# New stuff lurking around the corner



## kingkip (Apr 20, 2006)

Times in electronics right now are pretty amazing. All sorts of new technologies right around the corner. 

Diplay technologies that look cool:
SED should rival the best plasma and lcd flat panels and provide way better black levels and color saturation.
Platlight LEDs will eliminate the color wheels on RPTVs and provide nearly limitless (20000+ hours) without degredation of a lamp. Now if only they can figure out how to convert that to front projectors.
Mistubishi is beta testing laser technology for their DLP RPs. The colors should be able to reflect the entire visual range. Again no lamp to burn out.

Digital is finally starting to look like an option for amplification in higher end HT and audio applications. Cheaper, cooler running, more powerful, smaller and less costly than traditional technologies. One can only hope that the SQ is up there as well. Seems like very soon it will be.

Wireless HD video is just around the corner as well. Say goodbye to HDMI cabling problems. Right now they can send a very lossless 1080i signal. I won't miss running cables through the ceiling.

AVRs are starting to look more and more like HTPCs and modular add-ons look to be the way of the future. Hopefully soon they will also start seriously adding in video scaling/upconverting. I know many of you will say that many already perform that function, but I am talking about performance on par with a separate scalar. That should keep the AVR as the centerpiece of many HTs.

What do you guys think about this stuff? I, for one, am excited and a little confused. It seems like it is harder than ever to make a decision to buy now or wait just a bit longer for the new technology to come out. 

Turns out, as usual, that I need more cash.


----------



## kingkip (Apr 20, 2006)

As an addendum, I realize that not all this stuff is about video displays, but I am too lazy to make two different posts.


----------



## kingkip (Apr 20, 2006)

Is there any other technologies anyone else is excited about? Mitsu should have a laser driven DLP out as soon as next year and 3 chip DLPs are dropping dramatically in price. There has to be something else out there. Anyone? Bueler... Bueler...


----------



## Phil M (Apr 19, 2006)

Well Kingkip I don't want you to feel lonely out here:

1080p has to be the future - just when we've spent all this money on 1080i/720p. Haven't seen a display yet but read an awesome review of the first 1020p DLP projector.

Also agree with you on digital audio - Meridian seems to be leading the way here and already has a great reputation to build from.


----------



## bobgpsr (Apr 20, 2006)

Except for CRTs the digital technology displays are inherently progressive. Yes it seems dumb that a 1080p capable display should only have a 1080i input. The benefit would not be any more detail but rather better display of motion for true 1080p60 sources. 1080p does require higher bandwidth than 1080i and the HDMI chips that can handle it are just now becoming available.

I admit that I'm more excited about 7.1 DTS HD and 7.1 Dolby TrueHD lossless audio. The new HD DVD format supports them but we have yet to see a player hardware implementation.

Bob


----------



## kingkip (Apr 20, 2006)

I'd be really interested to see a 720p projector in a side by side with a 1080p. I would like to know how much closer you could sit without seeing the pixels. 

I suppose that without a good processor that noise and other artifacts would still be a problem and may force you to sit further away anyhow.


----------



## bobgpsr (Apr 20, 2006)

I admit that I quite often sit so close (30") to my 37" 1080p LCD that I see Screen Door Effect (SDE) :blink: . But that is when I'm using it as a computer monitor and I'm typing at the table it sits on. Lets me be very very picky about source resolution. I sit at 8ft when watching movies or HDTV so yes, I agree a 37" 720p display would work almost just as well for that. Those who can afford it and take the effort get Sony Ruby projectors :dollarsign: and 110" screens utstanding: 

Bob


----------



## fibreKid (Apr 20, 2006)

Very soon the time will be right for yet another Video test DVD. One with several Video sequences mastered in 720p, 1080i and 1080p. It would be a fun demo for the home, much like the PC graphics card demos. Only then will the consumer population be able to compare. Now the trick will be getting the store to allow you to play it.


----------
····················
EXERCISE REQUIREMENTS -
[1] Answer the following from the forum thread on upcoming home theater technology:
(a) How many hours of use does the opening post attribute to the LED technology it describes?
(b) At what distance does one participant sit from his 37" LCD when using it as a computer monitor?
(c) Which company is named as seeming to lead the way in digital audio?
[2] Write out the passage of the forum thread from "Platlight LEDs will" up to and including "it will be.".
The lines after this thread are not required.

DATA PROVIDED -
····················
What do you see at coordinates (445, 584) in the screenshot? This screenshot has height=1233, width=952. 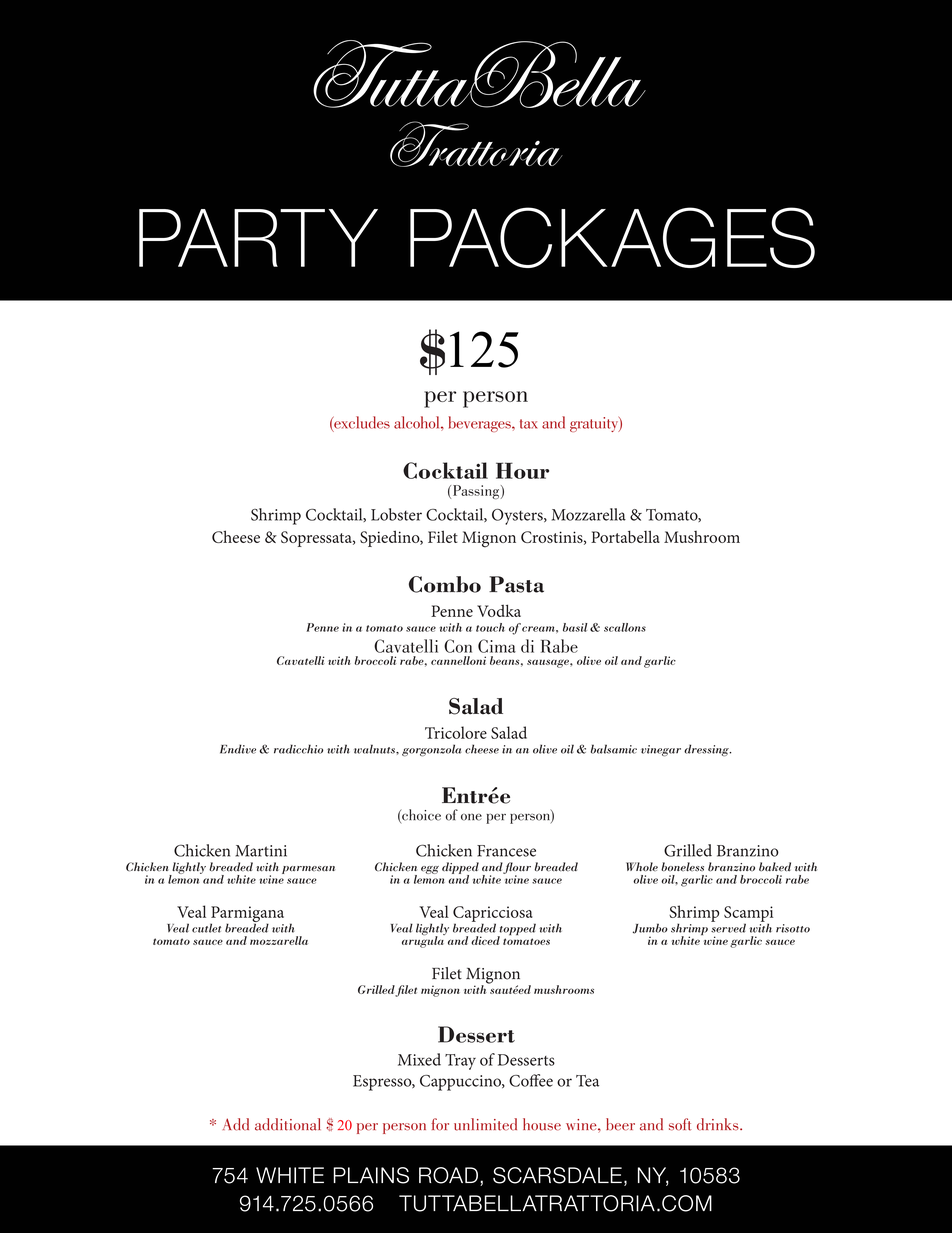 I see `Combo` at bounding box center [445, 584].
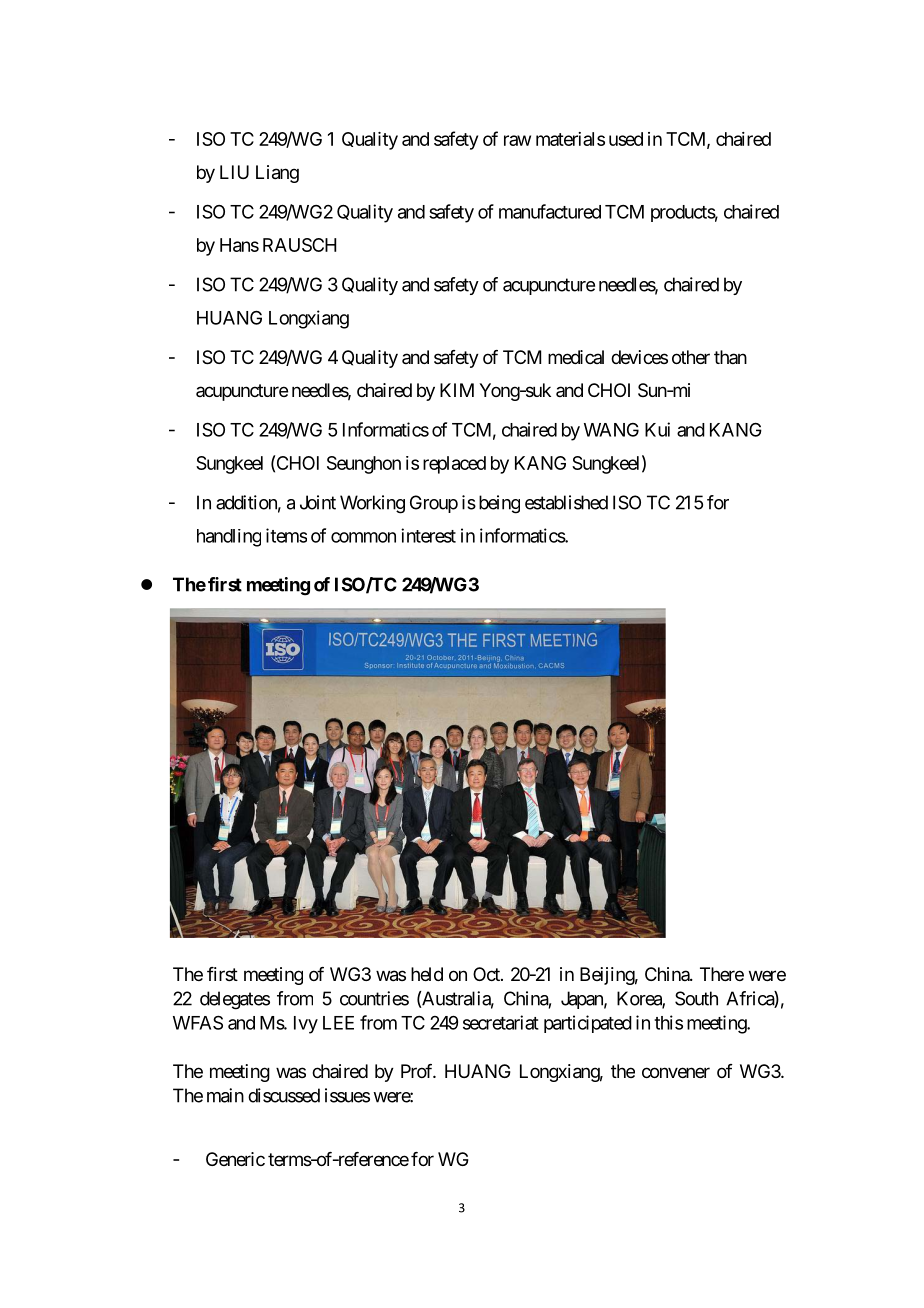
····················
RESULTS OF THE TASKS -
[1]
(a) 20000+ hours
(b) 30"
(c) Meridian

[2]
Platlight LEDs will eliminate the color wheels on RPTVs and provide nearly limitless (20000+ hours) without degredation of a lamp. Now if only they can figure out how to convert that to front projectors.
Mistubishi is beta testing laser technology for their DLP RPs. The colors should be able to reflect the entire visual range. Again no lamp to burn out.

Digital is finally starting to look like an option for amplification in higher end HT and audio applications. Cheaper, cooler running, more powerful, smaller and less costly than traditional technologies. One can only hope that the SQ is up there as well. Seems like very soon it will be.